### SOURCE DATA ###
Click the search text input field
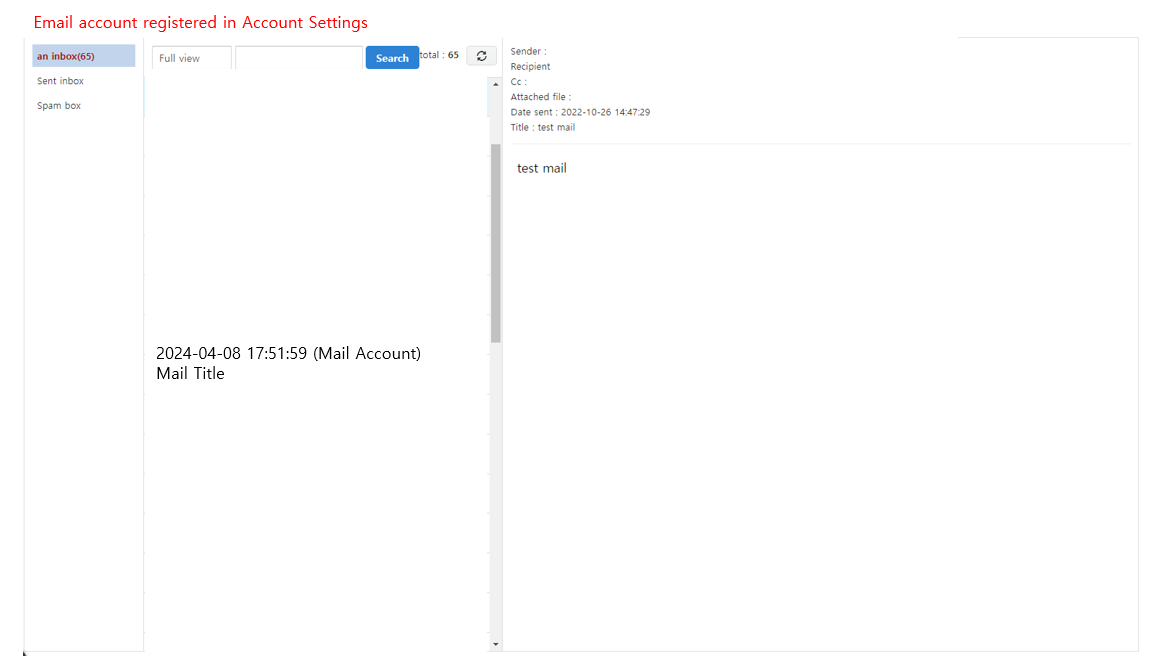Image resolution: width=1152 pixels, height=663 pixels. click(298, 57)
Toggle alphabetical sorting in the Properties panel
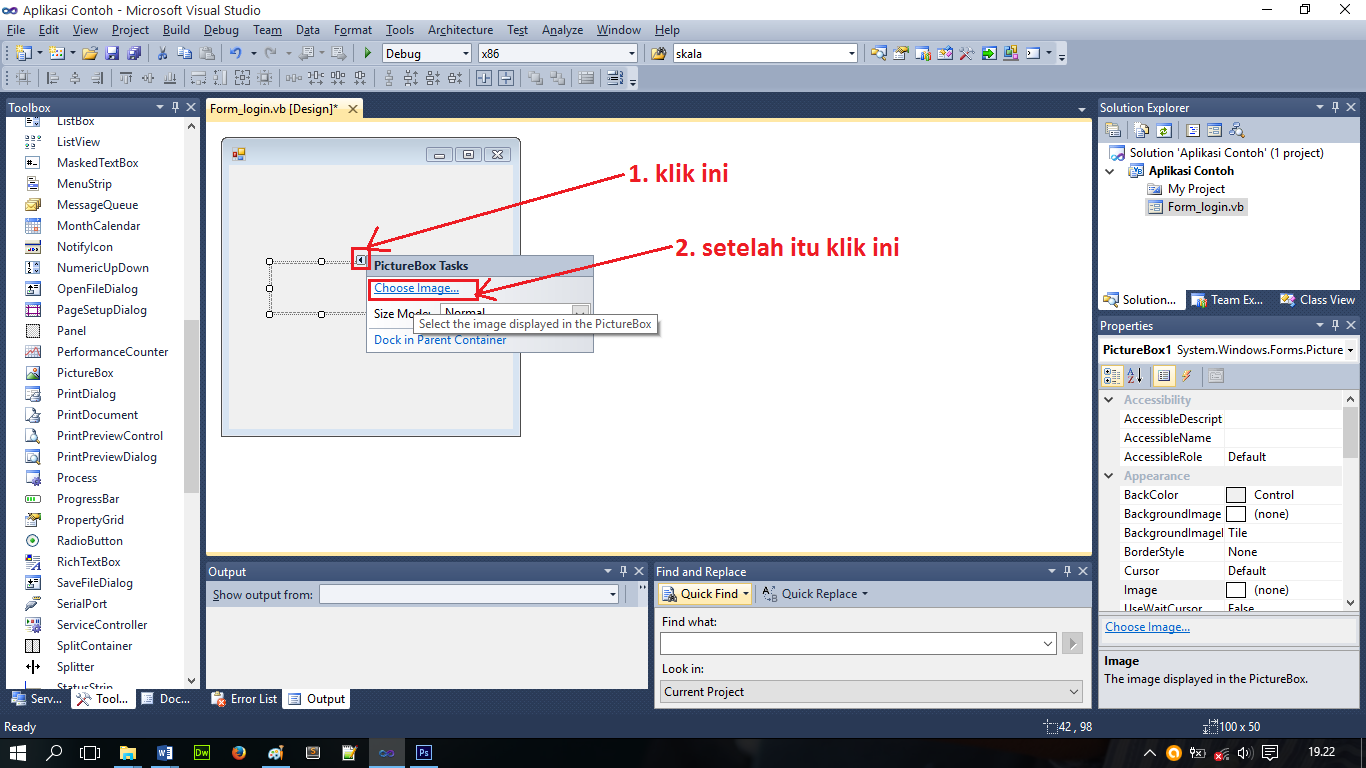The width and height of the screenshot is (1366, 768). (1134, 375)
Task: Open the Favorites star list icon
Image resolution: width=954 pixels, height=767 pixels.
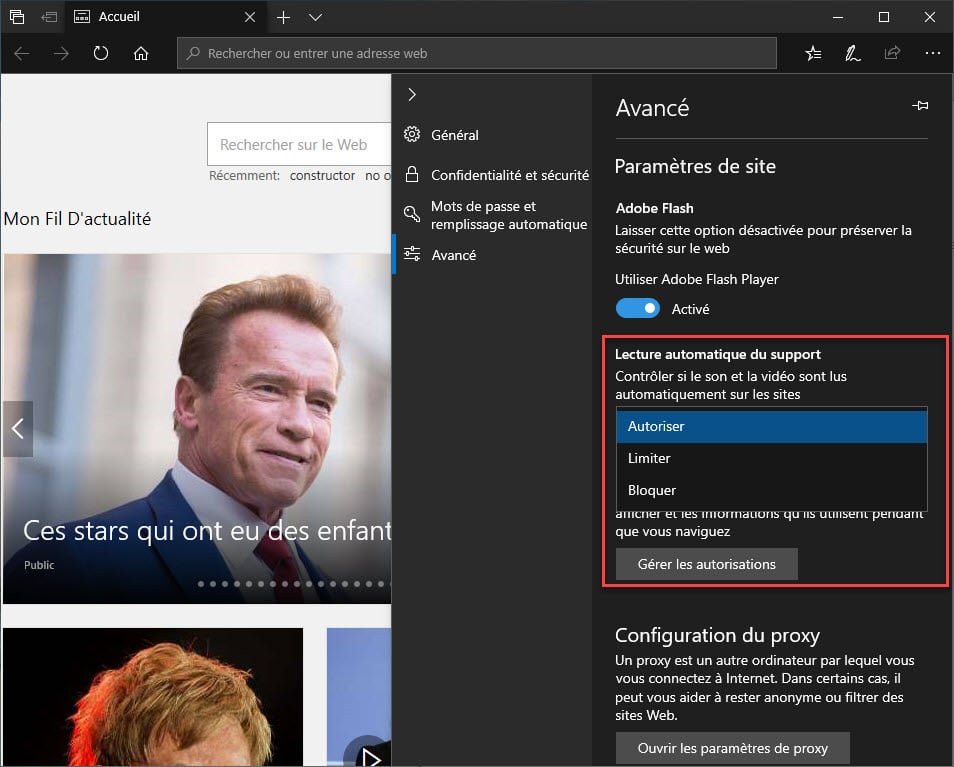Action: coord(814,53)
###
WHAT THE TASK ASKS.
Copy out exactly the lines between the line containing "Toggle alphabetical sorting" and the end of the entries, including both, and leave the pictures behind.

EXERCISE SOLUTION.
Toggle alphabetical sorting in the Properties panel
The width and height of the screenshot is (1366, 768). (1134, 375)
Task: Open the Favorites star list icon
Image resolution: width=954 pixels, height=767 pixels.
Action: coord(814,53)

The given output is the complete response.